Julie Brixey-Williams (born Essex) is a member of the Royal Society of Sculptors and lives and works in London.  

 

I define myself as a contemporary sculptor, performer and edge-dweller, who believes in the power of the visibility of the small act to strengthen an enriched sense of self through our relationship with place. I inhabit my practice by constructing movement responses, forms and installations though the careful layering of multi-disciplinary media, using time as an essential element for listening and ‘being with’ each site. The outcomes of my place relationships manifest as poetic assemblages of objects, sculptural installations in a variety of materials including layered film and sound, found and crafted materials, editioned photography or artist publications; all of which typically share a fragile neutral palette animated by vibrant punctuating colour or reflective surfaces drawn from the places themselves.
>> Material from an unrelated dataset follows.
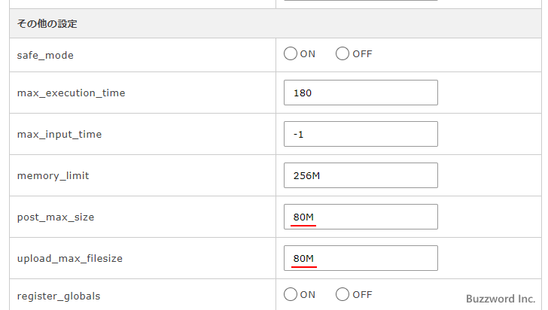
Task: Click the upload_max_filesize input field
Action: (361, 259)
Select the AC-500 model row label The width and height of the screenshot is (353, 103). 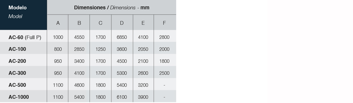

I have been awarded several place-based residencies and commissions including Arabesque (2003) for the Campaign for Drawing where I created three dance-drawing performances at the V&A; Step Feather Stitch (2012) where embroidery patterns were danced, and dance steps stitched; and Traces of the Invisible (2004): a Leverhulme-funded residency of 10 months at The Association of Anaesthetists of GB & I where the story of Sleeping Beauty was read into an anaesthetic machine to create drawn word-breaths, subsequently made into an original artist’s bookwork Rosebud (2004).Works are held in collections including The Yale Center of British Art, Tate Gallery Artists’ Publication archive, The AAGBI, and the University of Kent.

 

 

What comes around (2019)

Lines etc (2019)

Waterfall (2019)

[Paglesham] (2022)

A Light Through The Clouds (2019)

Paglesham Creeks

Wind sculpture (series)

Wind Sculpture (series)

The Observatory

Articulate

We have fragments (red pillar)

We have fragments (blue head)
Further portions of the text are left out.